It’s amazing how quickly the season flies by. The Tigers had two thrilling games in the first half of the season (Texas A&M and Syracuse), but have won their last eight games by 20+ with an average margin of victory of 38. I’ve certainly been guilty of looking ahead to the playoff during that run of blowouts, but let’s pause for a moment to appreciate an undefeated regular season.

Since Coach Howard took over in 1940, Clemson has finished the year (including postseason games) with zero losses just three times and with one loss only five times. What Clemson has already accomplished thus far makes this a resoundingly successful year, but even more lies ahead.

Before we dive into analysis of the Notre Dame matchup, let’s begin with our usual caveat of how we use recruiting metrics.

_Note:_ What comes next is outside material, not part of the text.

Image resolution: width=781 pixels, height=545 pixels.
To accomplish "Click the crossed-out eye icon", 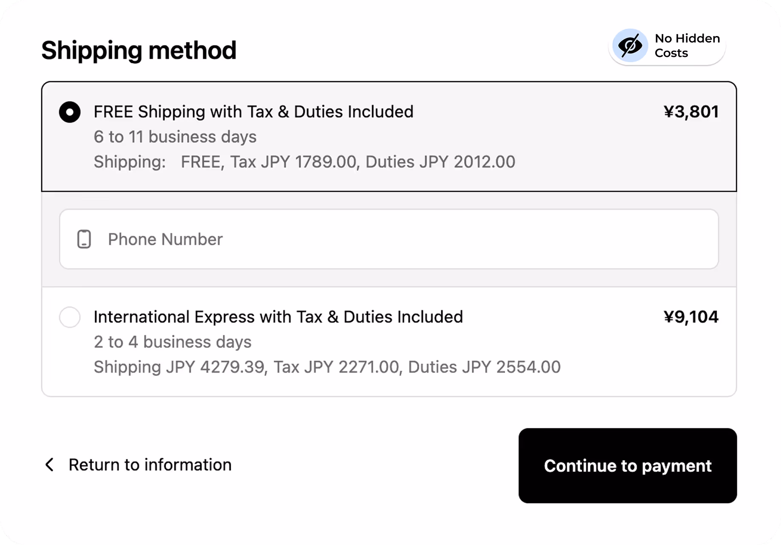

In our analysis of the depth charts, we divide the offense and the defense into three portions each. For the offense, the starting QB, the starting O-line, and the two-deep for the remaining skill positions (WR, TE, RB) are each weighted to represent one-third of the overall offense rating. Similarly on defense, the two-deep at D-line, linebacker, and in the secondary are each weighted to represent one-third of the overall defense rating, regardless of scheme.

This shouldn’t have to be said, but there are always players who overperform their original star rating (e.g., Hunter Renfrow, Chris Finke) as well as those who underperform their star ratings. Additionally, there are occasions where the less talented team wins (e.g., 2016 Clemson vs. Pittsburgh), but there are exponentially more examples where the more talented team wins (e.g., 2009-2018 Clemson vs. Wake Forest, 2012-2018 Clemson vs. NC State, etc.).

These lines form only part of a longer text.